/kafka-twitter-mapbox

Coronavirus Real-time using Kafka and Twitter

Primary LanguagePython

Coronavirus Real-time using Kafka and Twitter

This project was developed using Twitter API, Google Cloud and Apache Kafka to view the messages related to Coronavirus in real-time. I started this project since I thought that it would be interesting to analyze how people are talking about the Coronavirus Crisis on Twitter.

The producer tracks, gets and sends tweets about Coronavirus to the Kafka Cluster that I deployed on Google Cloud. The consumer pulls and processes the messages from Kafka. At the end, the front-end represents this data in a map. The project was deployed on Google Cloud and it was programmed using Python and Javascript.

This is one of my last side projects and I am constantly implementing new features. I would like to implement a sentimental analysis and a named entity recognition to extract relevant tokens to analyze these messages. This project can be adapted to any topic that you would like to track from Twitter.

You can visit the website here: https://coronavirus.twitter-realtime.com

Important: The website is currently down for maintenance. I am trying to redefine the architecture of the application to deploy it in a best way on Google Cloud.

Table of Contents

Installation

Run App

Contribute

Installation

1.- Clone the repository in your local machine:

git clone git@github.com:alejandrods/kafka-twitter-mapbox.git

2.- Install Docker in your machine. In case that you are using Windows, you will need Windows Professional to install Docker Desktop.
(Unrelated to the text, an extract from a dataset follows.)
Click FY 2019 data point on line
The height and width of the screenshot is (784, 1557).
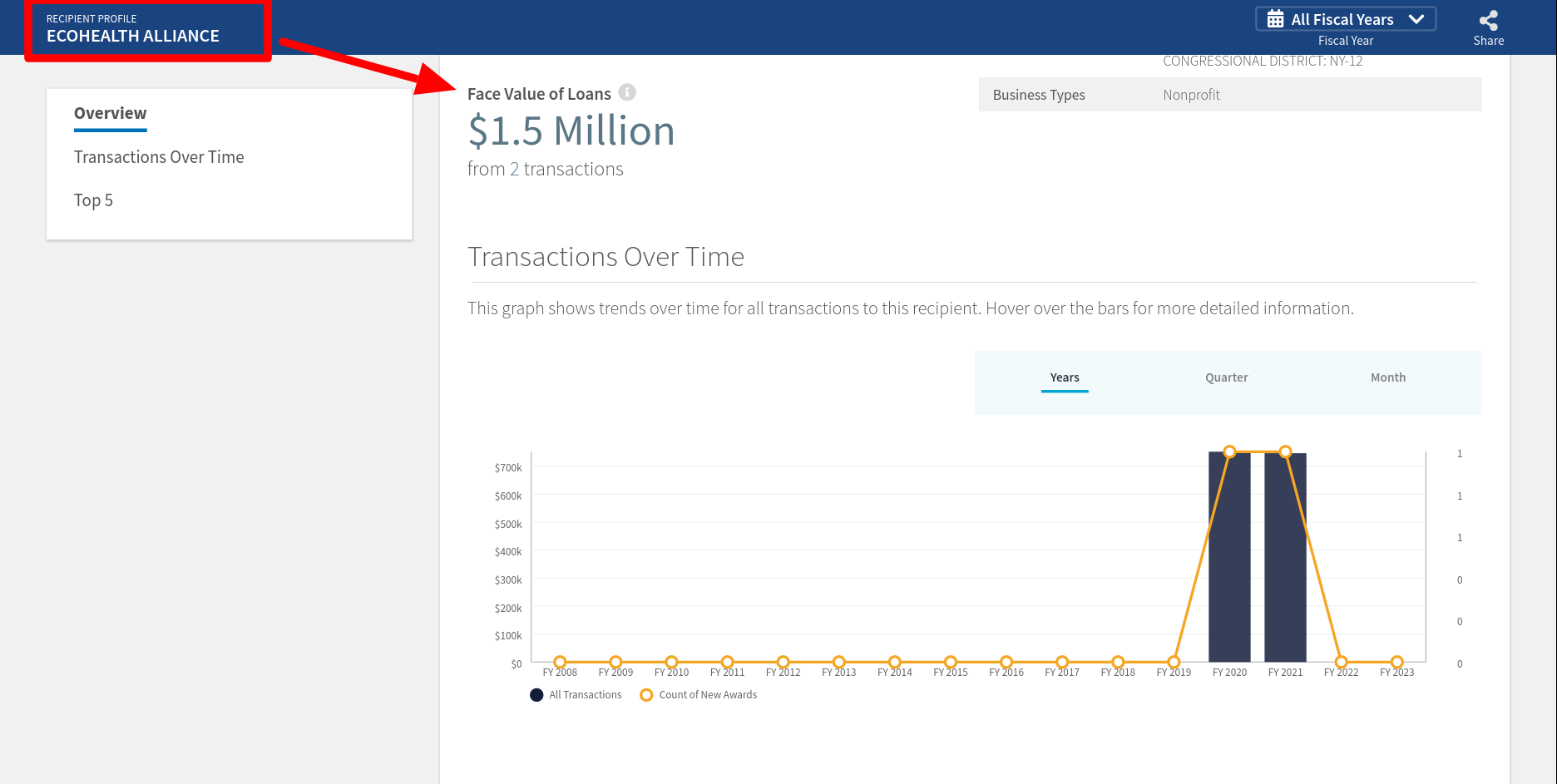pyautogui.click(x=1174, y=663)
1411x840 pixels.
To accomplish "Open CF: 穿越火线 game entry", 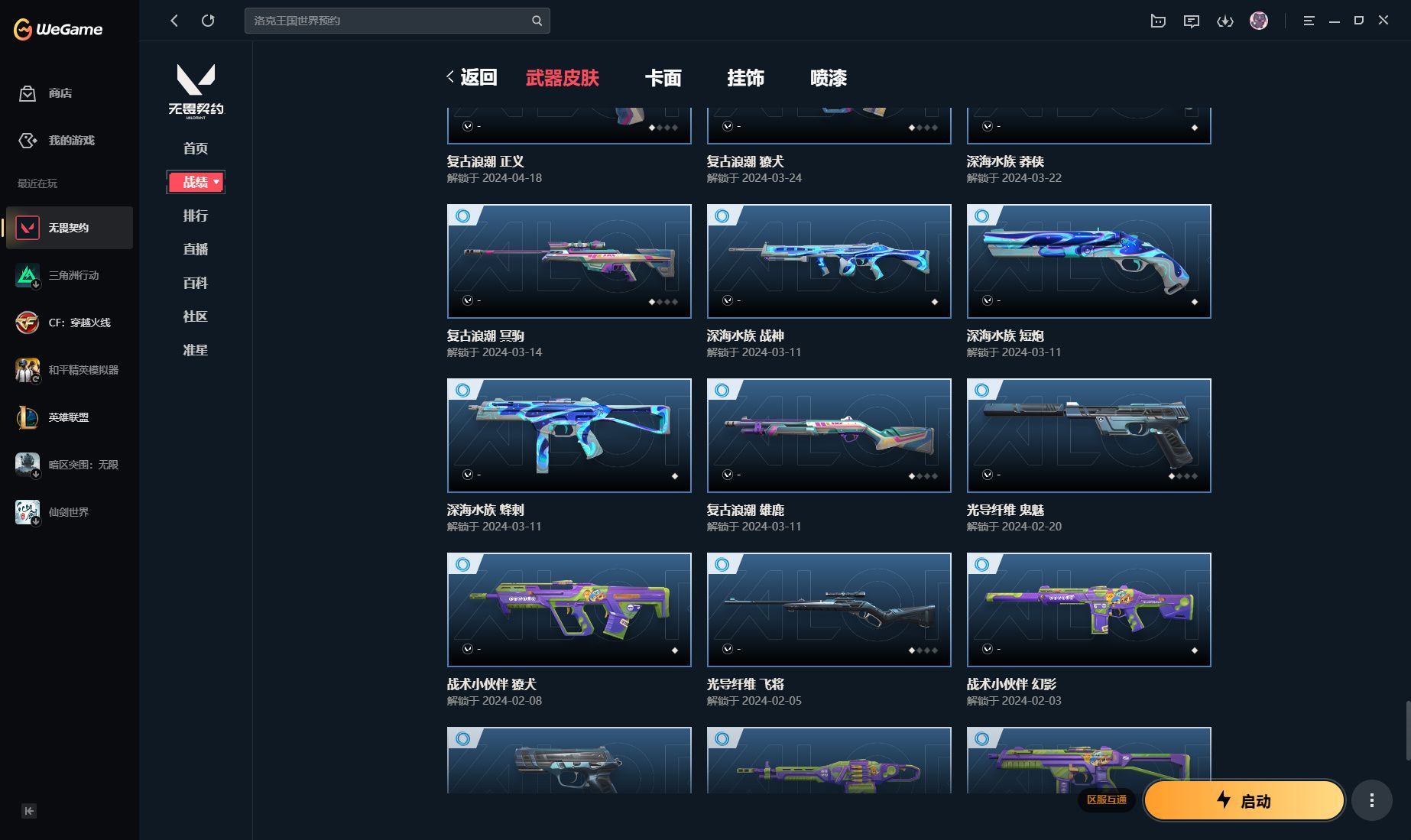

3.- Login in the Twitter Developer site. Create a new application to get the credentials for the use Twitter API.

4.- Sign up at Mapbox to get your Access tokens.

5.- Environment variables required. There are 2 files with environment variables: .env and ./src/front_end/static/resources/conf/env.json. The first one contains the variables for the Producer and Consumer:

API_KEY="API_KEY for Twitter API"
API_SECRET_KEY="API_SECRET_KEY for Twitter API"
ACCESS_TOKEN="ACCESS_TOKEN for Twitter API"
ACCESS_TOKEN_SECRET="ACCESS_TOKEN for Twitter API"
KAFKA_BROKER_URL="URL for Kafka Broker - (i.e broker:9092 or 35.200.100.100:9092)
TWT_GENERAL_TOPIC="TOPIC NAME for general tweets - (i.e queueing.twt_general)"
TWT_COORD_TOPIC="TOPIC NAME for the coordinates tweets - (i.e queueing.twt_coord)

The file ./src/front_end/static/resources/conf/env.json contains the variables for the Front-end service:

MAPBOX_TOKEN: "TOKEN for mapbox",
GENERAL_URL: "URL for consumer, general topic - (i.e http://localhost:7000/topic/streaming.twitter.general)",
COORD_URL: "URL for consumer, coordinates topic - (i.e http://localhost:7000/topic/streaming.twitter.coord)",
N_MARKERS: "Max markers at the same time - (i.e 120)"

Run

First of all, we need to start the Kafka server. Then, we could start the producer, consumer and front-end.

1.- Start kafka server: docker-compose -f docker-compose.kafka.yml up

2.- Start application: docker-compose up --build

3.- Access to http://localhost:8080 to check the app.

Contribute

I am constantly implementing new features to this project. For instance, I would like to implement a sentimental analysis and a named entity recognition to extract relevant tokens to analyze these messages. Feel free to open pull request to implement new features or fix bugs.